Document toolboxDocument toolbox

Content Repository for the Platform

OBSOLETE

Can an off-the-shelf content repository (CR) provide the functionality needed for the back end of Synapse?

Such a CR would require the following features:

- CRUD on objects

- create universal IDs for objects

- Custom meta-data on objects, with either (1) composite keys (attributes), and/or (2) multiple values per attribute

- versioning of objects

- fine grained authorization/security (would need to know how users and groups are represented)

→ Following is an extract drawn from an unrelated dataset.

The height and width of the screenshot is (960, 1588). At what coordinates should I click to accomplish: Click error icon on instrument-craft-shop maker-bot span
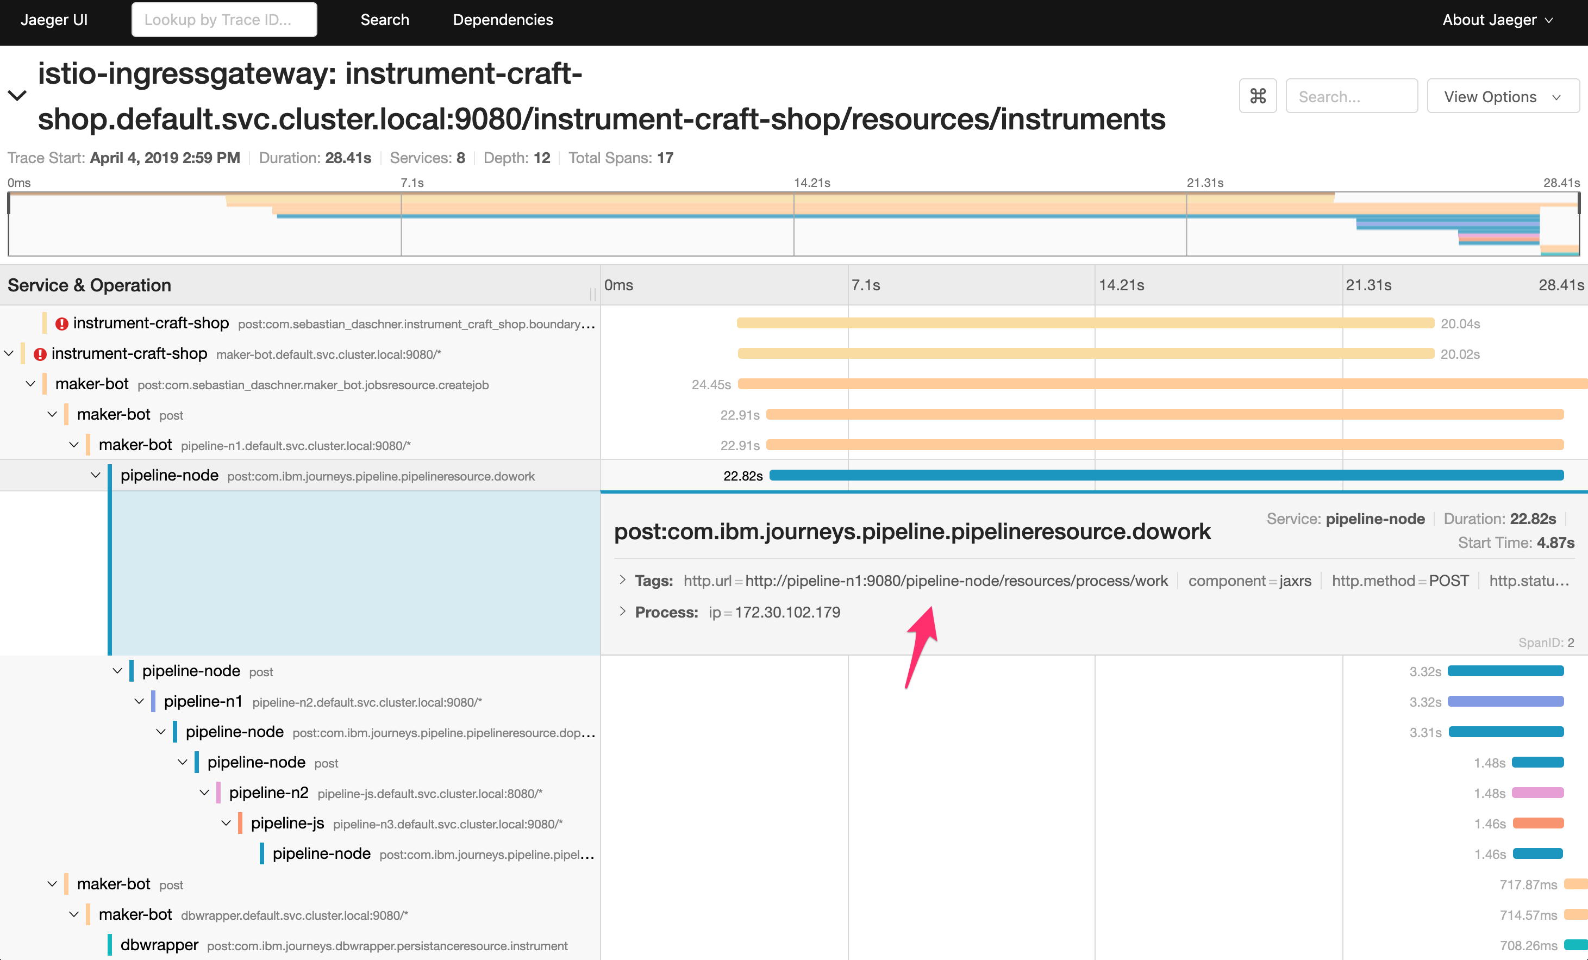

- meta data for users and groups

- querying (paginated, sorted, and filtering results based on authorization); unstructured as well as structured queries

- support open-source database, e.g. MySQL

- integrate with our authentication mechanism

- support concurrent access by users

Nice to have:

- automatic indexing for search

Evaluation of Jackrabbit/Java Content Respository:

Answers to requirements above:

YES - CRUD on objects

YES, for "referenceable" nodes - create universal IDs for objects

YES, multiple values are allowed - Custom meta-data on objects, with either (1) composite keys (attributes), and/or (2) multiple values per attribute

YES - versioning of objects

MAYBE (Bruce thought he saw it was, but Dave found a comment to the contrary) - fine grained authorization/security (would need to know how users and groups are represented)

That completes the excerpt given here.